Я в твоём буду крике тоскующем,

И в напитке, что жарче огня,

Чтоб, тоскуя, ты стал меня любящим

И не стал избегать меня.

 

* * *

 

Как всё в душе переплелось!

Каких растений эти корни?

Лукавство, жалость, мудрость, злость,

Желание любви – всё-всё в ней.

Зачем ничтожной, нежилой

Дано стремление к полёту?

В клети и в путах демон мой,

Но тщится в горние высоты!

Зачем такой сосуд избрал?

Кто втиснул Волю в это тело?

Небрежный мастер храм желал

А сам и хлева недоделал.

И бьётся в медных прутьях кречет,

А всё – зеро. Ни чёт, ни нечет.

 

Летняя песенка

 

Когда, наполнив зноем город,

Уходит день... уходит день,

У остывающих задворок

Ложится тень, ложится тень...

Когда прогретый солнцем тополь

Струит тепло – не дрогнет лист, –

Когда прибита книзу копоть,

И воздух чист, до неба чист,

Когда все звуки суше, глуше,

И шелест шин, и в окнах свет,

Когда глаза на лицах глубже,

И красок нет, лишь серый цвет,

Когда акация с фиалкой

Вдруг просочатся через пыль,

Когда к кирпичной кладке жаркой –

случайный гость – прильнёт ковыль,

Когда предмет меняет свойства,

Меняет смысл, меняет суть,

Что за причуды беспокойства

Хотят вернуть, меня вернуть, куда вернуть?

 

* * *

 

Над куполами вьются птицы,

Вишнёвый опадает цвет.

Несу в себе, боясь пролиться,

Твой чистый свет.

 

Вкруг пахнет скошенной травою,

Узоры на крестах слились.

А ты златою головою

Всё вверх, всё ввысь.

 

Родной мой, белый, легкокрылый,

В запруде вечных колосков,

Далёко отблеск горделивый

Твоих венцов.

 

Не позабуду, что ты, что ты!

Так на душу мою ты лёг,

Как на слова ложатся ноты,

Как – невдомёк.

 

У старой постою иконы:

«Святой Угодниче, подай!»

От радостных пасхальных звонов

На сердце – рай.

 

Изведанный, непостижимый...

На хорах голоса сплелись,

А ты всё вверх неудержимо

Всё в небо, в высь.

 

2013

 

* * *

 

Нас ветра порывы сердито встречают,

Сияние Севера царски венчает,       

Но нас оставаться ничто не прельщает:

Ни натиск, ни холод,

Ни гнев, ни восторг!

Косматое племя ничто не удержит!

Лишь молча поправим сырые одежды,

Смежим, точно звери, тяжёлые вежды,

И – в путь, за спасеньем,

На юго-восток!

 

Никто не оглянется – что нам прощанье!

Под низкими лбами не рык, а молчанье,

И мнём можжевельник обветренной дланью,

И тянем ко рту

Горьковатый росток.

А там, в городах – барабанные дроби,

А может, уже десятичные дроби,

Вся их арифметика – к чёрту!
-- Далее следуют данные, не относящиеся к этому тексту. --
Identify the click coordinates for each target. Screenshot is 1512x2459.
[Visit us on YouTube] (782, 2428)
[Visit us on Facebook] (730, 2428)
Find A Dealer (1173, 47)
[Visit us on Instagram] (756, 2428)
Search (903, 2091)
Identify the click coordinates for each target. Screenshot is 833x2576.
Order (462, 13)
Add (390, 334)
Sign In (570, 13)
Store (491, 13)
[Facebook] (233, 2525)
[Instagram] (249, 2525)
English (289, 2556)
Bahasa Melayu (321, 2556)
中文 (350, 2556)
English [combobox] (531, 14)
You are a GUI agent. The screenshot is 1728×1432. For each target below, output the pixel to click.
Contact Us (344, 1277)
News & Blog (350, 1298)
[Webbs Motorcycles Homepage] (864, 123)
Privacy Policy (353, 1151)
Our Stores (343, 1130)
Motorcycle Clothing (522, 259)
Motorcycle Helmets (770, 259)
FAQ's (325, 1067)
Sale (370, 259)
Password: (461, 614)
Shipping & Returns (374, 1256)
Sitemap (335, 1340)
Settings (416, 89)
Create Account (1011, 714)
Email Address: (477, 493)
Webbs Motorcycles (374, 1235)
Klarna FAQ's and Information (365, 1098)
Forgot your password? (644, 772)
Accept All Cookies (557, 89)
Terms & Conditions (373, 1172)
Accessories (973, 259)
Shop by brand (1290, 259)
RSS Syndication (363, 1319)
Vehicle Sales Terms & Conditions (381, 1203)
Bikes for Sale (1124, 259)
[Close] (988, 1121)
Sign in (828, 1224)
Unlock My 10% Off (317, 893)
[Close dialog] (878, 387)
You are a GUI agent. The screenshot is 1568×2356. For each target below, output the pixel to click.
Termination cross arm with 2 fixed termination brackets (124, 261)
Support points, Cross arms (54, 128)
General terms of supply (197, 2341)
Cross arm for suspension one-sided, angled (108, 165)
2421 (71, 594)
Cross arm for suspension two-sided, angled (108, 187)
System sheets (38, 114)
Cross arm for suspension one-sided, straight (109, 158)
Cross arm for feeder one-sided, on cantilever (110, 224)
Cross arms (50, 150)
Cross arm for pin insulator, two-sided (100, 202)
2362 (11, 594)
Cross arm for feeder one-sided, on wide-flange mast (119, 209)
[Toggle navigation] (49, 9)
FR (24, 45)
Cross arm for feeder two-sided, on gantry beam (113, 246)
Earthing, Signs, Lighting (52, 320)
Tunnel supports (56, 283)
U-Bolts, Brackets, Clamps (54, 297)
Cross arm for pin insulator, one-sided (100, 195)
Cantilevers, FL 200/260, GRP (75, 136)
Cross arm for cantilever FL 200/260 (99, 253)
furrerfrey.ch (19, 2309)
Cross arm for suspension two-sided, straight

Уходим!

Идём вслед за старцем

На юго-восток!

 

Что там, за спиной, никого не заботит,

А только торопит, в дорогу торопит.

Туда неизбежно сбегаются тропы,

Где рдеет и манит

Палящий цветок.

И видят лишайник, кулик и гагары,

Как плавится след между новым и старым,

Уходим, пока полыхают Стожары –

Косматое племя –

На юго-восток!

 

 

* * *

 

Наяву – оно так: цензор неумолимый,

Мой двойник, соглядатай, судья и суфлёр

Каждый жест сторожит, всё что больно, любимо

Беспощадно оценит – готов приговор.

 

Всё одно ему – плачу, молюсь ли, страдаю –

Усмехнётся вдруг кто-то во мне и шепнёт,

Что спектакль играю, бездарно играю,

Что на публику номер, неправильный ход.

 

Даже в час, когда сердце по-детски ликует,

Как ликует и пляшет раздетый Давид,

Мелхола смотрит в створку окна, негодуя,

В царских чёрных глазах осужденье и стыд.

 

Лишь во сне я свободна. Мой критик смолкает.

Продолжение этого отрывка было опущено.